A line of students began to form 14 hours before the box office even opened. “Everyone there that night heard a magnificent concert of Brahms, Beethoven, and Bernstein,” says Fischer. “Then, when you walked out of Hill, kids from Pioneer High School handed departing audience members a small box with a piece of birthday cake.”
2001: Royal Shakespeare Company “History Plays” residency “In Great Britain, the RSC could not get people interested in producing Shakespeare’s history plays,” remembers Fischer. UMS, however, offered the Royal Shakespeare Company (RSC) the chance to perform the entire trio of “Henry VI” plays as well as “Richard III” during a residency in Ann Arbor. David Oyelowo — who would later receive rave reviews in his role of Martin Luther King Jr. in the 2014 biographical drama film “Selma” — played Henry VI. Some UMS ticket buyers opted to see all three Henry plays consecutively on a Saturday. “You went out to the lobby, picked up your lunch, and got back in the theater as soon as you could because you didn’t want to miss a thing,” recalls Fischer. “People couldn’t get enough of it.”
2014: Wynton Marsalis That year, Wynton Marsalis came to Ann Arbor with his Jazz at Lincoln Center Orchestra to receive UMS’s Distinguished Artist Award. After performing at Hill Auditorium, he and Fischer were to attend a donor dinner. But when they ran into two boys with trumpets at the back door of Hill, Marsalis asked the boys backstage to the dressing room.
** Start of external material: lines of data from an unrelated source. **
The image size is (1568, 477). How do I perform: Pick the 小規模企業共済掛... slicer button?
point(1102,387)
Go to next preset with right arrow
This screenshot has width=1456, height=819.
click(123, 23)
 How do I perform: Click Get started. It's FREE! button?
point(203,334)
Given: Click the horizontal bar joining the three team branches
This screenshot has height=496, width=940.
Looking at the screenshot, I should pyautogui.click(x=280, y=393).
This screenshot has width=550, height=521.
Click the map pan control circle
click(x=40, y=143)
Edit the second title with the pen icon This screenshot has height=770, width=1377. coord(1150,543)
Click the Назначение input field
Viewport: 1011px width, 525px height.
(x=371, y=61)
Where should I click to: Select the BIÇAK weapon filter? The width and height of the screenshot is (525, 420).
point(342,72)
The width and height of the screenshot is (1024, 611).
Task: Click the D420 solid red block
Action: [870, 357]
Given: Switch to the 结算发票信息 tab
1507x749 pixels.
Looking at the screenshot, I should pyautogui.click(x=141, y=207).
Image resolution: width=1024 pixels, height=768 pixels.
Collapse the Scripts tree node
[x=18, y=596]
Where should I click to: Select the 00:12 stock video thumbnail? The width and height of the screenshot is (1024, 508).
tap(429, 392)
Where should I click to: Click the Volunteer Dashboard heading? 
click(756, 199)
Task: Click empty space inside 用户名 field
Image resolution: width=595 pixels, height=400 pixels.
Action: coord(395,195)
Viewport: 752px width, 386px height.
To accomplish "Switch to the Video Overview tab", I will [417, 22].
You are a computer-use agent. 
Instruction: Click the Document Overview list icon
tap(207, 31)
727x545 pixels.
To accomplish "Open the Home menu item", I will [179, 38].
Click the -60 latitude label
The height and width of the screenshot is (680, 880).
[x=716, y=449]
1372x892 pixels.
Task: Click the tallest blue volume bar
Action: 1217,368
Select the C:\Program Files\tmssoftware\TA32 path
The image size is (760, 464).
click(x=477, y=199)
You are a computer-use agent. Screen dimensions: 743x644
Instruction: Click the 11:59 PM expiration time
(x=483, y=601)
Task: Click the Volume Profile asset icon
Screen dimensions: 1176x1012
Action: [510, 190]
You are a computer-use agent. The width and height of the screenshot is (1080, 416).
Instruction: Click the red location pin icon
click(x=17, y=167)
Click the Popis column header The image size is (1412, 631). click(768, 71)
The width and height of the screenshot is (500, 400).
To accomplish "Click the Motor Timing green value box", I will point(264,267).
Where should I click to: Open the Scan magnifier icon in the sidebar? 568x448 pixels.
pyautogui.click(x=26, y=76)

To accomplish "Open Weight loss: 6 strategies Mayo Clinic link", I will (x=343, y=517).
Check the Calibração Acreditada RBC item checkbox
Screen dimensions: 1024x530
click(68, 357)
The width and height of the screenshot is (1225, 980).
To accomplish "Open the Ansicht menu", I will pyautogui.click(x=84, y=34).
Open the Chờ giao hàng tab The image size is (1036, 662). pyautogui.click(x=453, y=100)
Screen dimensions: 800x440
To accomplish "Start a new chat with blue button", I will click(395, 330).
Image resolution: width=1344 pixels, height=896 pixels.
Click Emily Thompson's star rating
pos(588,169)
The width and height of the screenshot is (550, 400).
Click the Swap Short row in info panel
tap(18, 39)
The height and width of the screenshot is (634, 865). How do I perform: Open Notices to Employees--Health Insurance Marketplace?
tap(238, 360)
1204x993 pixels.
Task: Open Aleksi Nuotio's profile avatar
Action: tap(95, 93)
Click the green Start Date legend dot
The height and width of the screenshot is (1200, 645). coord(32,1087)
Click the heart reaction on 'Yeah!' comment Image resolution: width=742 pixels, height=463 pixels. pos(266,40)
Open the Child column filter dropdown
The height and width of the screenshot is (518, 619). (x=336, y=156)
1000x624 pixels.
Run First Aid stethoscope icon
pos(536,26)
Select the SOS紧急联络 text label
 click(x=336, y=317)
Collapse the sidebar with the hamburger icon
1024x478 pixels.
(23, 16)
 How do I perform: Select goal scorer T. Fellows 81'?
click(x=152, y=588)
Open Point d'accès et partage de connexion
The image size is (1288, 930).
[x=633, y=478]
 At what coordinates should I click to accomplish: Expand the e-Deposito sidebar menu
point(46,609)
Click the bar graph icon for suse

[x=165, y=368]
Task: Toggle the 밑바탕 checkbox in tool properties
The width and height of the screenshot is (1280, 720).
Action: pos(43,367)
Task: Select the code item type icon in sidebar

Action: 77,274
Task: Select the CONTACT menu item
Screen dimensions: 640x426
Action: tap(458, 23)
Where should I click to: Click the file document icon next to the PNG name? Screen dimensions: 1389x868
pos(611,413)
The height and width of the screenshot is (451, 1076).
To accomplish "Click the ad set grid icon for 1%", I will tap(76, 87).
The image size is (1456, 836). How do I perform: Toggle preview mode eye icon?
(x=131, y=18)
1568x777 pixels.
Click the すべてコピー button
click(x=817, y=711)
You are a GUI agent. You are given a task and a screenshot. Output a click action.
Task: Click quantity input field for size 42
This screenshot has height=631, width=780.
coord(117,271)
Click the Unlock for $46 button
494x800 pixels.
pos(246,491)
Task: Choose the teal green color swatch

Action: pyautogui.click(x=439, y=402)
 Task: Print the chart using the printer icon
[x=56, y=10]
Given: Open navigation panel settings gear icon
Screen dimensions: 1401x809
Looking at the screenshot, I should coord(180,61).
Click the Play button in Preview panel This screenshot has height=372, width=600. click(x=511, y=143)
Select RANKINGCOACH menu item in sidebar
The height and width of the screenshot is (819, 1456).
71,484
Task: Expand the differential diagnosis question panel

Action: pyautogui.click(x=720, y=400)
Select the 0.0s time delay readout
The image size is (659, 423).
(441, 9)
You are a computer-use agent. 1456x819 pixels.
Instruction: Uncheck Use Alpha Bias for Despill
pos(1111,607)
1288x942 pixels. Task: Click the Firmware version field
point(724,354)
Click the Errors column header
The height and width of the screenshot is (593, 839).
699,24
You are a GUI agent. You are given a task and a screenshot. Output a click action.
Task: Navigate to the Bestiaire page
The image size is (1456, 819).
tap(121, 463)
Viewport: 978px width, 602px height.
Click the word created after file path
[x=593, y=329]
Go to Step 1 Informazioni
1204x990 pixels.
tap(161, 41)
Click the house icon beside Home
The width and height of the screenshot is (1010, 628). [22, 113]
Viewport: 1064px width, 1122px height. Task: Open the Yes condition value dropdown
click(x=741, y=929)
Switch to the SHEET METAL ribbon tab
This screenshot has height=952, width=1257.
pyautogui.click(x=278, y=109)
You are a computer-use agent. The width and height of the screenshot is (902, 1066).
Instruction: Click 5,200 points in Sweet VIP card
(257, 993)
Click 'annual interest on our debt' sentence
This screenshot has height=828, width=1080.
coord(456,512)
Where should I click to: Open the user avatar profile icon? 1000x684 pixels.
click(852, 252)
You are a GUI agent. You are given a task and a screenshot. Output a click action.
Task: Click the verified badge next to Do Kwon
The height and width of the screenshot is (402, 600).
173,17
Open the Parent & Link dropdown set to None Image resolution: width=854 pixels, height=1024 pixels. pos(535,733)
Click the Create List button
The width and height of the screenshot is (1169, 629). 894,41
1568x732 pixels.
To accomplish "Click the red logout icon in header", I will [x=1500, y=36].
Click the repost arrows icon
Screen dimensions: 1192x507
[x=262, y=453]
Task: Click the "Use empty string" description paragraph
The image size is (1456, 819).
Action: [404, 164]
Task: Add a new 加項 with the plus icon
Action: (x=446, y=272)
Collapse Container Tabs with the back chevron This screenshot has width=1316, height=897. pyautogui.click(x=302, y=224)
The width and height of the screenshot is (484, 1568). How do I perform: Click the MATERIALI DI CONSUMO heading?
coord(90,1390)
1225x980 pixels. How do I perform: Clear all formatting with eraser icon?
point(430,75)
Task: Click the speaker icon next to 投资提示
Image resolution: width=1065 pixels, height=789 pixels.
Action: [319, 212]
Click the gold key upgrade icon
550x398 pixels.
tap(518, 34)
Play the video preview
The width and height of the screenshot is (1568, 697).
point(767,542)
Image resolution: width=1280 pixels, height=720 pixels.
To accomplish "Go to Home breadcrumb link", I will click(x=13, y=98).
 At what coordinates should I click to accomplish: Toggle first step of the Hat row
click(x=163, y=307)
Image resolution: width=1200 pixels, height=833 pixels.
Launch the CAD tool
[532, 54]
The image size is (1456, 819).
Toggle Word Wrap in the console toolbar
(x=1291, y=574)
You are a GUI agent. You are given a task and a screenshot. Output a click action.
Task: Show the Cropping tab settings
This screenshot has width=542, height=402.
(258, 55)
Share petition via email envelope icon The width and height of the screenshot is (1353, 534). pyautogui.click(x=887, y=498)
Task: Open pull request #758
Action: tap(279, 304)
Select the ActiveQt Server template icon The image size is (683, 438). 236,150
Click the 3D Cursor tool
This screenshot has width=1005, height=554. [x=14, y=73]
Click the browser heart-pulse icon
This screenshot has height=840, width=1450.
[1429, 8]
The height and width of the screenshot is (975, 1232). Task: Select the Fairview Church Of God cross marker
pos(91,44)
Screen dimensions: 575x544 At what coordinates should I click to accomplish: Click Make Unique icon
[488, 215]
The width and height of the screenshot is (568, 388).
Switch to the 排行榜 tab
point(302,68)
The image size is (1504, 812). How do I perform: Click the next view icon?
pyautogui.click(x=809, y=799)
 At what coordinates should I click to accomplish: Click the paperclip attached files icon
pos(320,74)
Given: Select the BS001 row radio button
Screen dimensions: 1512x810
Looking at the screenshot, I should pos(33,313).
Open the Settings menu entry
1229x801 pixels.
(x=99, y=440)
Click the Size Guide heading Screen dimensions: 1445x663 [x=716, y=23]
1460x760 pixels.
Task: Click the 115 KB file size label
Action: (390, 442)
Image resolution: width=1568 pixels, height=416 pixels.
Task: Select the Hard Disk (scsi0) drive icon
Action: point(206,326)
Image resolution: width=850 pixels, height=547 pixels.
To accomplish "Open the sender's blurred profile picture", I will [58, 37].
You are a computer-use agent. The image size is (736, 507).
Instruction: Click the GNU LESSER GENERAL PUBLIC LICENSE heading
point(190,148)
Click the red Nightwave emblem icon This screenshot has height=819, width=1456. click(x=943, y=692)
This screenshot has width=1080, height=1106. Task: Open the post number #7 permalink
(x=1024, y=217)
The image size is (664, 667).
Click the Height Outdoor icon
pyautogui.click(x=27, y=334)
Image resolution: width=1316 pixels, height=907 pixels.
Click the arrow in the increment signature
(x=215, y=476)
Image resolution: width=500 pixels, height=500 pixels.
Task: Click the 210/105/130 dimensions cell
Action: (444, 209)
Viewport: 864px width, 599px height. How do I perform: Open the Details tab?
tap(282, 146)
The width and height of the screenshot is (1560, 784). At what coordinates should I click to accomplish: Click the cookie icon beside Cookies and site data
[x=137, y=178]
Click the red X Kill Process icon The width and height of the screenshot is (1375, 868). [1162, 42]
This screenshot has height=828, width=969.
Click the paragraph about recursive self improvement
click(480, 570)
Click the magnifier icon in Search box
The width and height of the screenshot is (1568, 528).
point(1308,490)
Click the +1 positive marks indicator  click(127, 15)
He said, ‘Take out your horn, and we’ll have a 15-minute lesson,’” says Fischer. “He and I both knew what he had to do. He wasn’t going to refuse two Black kids with their trumpets. And we both knew in my opening remarks at the dinner, I could just say, ‘Sorry we’re late, but this is why.’ Wynton is a great composer, and a fabulous trumpet player, but when I think of him, I think about him as an educator.”
Jenn McKee, ’93, worked for more than a decade as a staff arts reporter for The Ann Arbor News. She is now a freelance writer whose work has appeared in numerous publications.